Septiembre ha empezado con las mañanas todavía calientes y el yacimiento algo más tranquilo que hace tres semanas, que es cuando mejor se camina despacio. Y caminar despacio es justo lo que hace falta para esto.
Porque los folletos enumeran siempre los mismos seis monumentos, y lo que uno recuerda al año siguiente no es ninguno de los seis. Es una acera que no cuadra con la de al lado. Es enterarse de que estaba de pie encima de un muerto. Cosas pequeñas que hay que saber para verlas, porque no llevan cartel.
Ahí van las que contamos nosotros, en el orden en que aparecen si se entra por la puerta de arriba. Una de ellas, la sexta, probablemente no sea verdad, y lo decimos.

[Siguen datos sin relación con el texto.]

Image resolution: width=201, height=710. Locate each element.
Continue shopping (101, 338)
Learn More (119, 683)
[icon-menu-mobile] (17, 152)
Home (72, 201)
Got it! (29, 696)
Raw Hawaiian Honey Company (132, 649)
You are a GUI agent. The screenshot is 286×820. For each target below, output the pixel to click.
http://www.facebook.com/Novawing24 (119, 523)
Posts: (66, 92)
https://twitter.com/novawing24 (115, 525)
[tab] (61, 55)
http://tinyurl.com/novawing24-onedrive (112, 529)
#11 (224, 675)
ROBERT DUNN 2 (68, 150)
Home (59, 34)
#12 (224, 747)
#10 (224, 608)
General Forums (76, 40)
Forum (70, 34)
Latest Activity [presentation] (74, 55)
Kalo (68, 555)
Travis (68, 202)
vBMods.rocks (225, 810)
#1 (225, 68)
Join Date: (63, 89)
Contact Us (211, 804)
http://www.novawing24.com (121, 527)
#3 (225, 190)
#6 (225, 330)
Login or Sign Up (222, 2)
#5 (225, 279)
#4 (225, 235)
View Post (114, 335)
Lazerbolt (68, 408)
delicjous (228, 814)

Curiosidades de Éfeso, en corto
- Excavado
- Alrededor del 20 % de la ciudad
- Excavando desde
- 1895, sin interrupción salvo por las dos guerras
- Patrimonio Mundial
- Desde 2015, junto con Ayasuluk y la Casa de la Virgen María
- Lo que hay bajo la biblioteca
- Un sarcófago de mármol con un cónsul dentro
- Dónde están los originales de la fachada
- En Viena desde principios del siglo XX
- Mejor hora para verlo todo esto
- Antes de las 09:30 o después de las 16:00
La biblioteca es, además, una tumba
La fachada de la Biblioteca de Celso es la foto que todo el mundo trae de aquí. Lo que casi nadie sabe cuando la está fotografiando es que debajo hay un muerto.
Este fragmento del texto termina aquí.